More AI means more data center deals

In the same post, Anthropic listed some of its other data center agreements with companies, including Amazon, Google and Microsoft, and reiterated its intention to keep expanding internationally. In the era of data center backlashes, Anthropic also announced in February that it has pledged to cover the costs of energy price increases driven by data center activity. Critics have questioned how companies such as Anthropic can uphold those pledges.

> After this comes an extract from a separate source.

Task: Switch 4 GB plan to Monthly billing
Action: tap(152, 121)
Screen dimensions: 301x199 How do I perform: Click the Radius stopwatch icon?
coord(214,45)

The deal with SpaceX, which acquired Musk’s AI company xAI earlier this year, may have surprised some, but AI companies are scrambling to secure data center resources as they continue to develop increasingly data-hungry artificial intelligence models.

At the same time, some communities are pushing back on new data center construction, leading some in the industry, Musk in particular, to plan to build data centers in space

Among the groups criticizing the deal is the NAACP, which said in a statement about SpaceX, “Any company that disregards the obvious environmental and health concerns of Black communities to supposedly power a future that will help us all is sending a clear message about who it intends to serve in that future… Anthropic’s use of a data center that pollutes a historically Black community is, at best, an uninformed decision, and at worst, a total disregard for the community’s wishes and health.”

The organization pointed to a lawsuit it has filed against SpaceX over environmental concerns at its Colossus 1 computing center.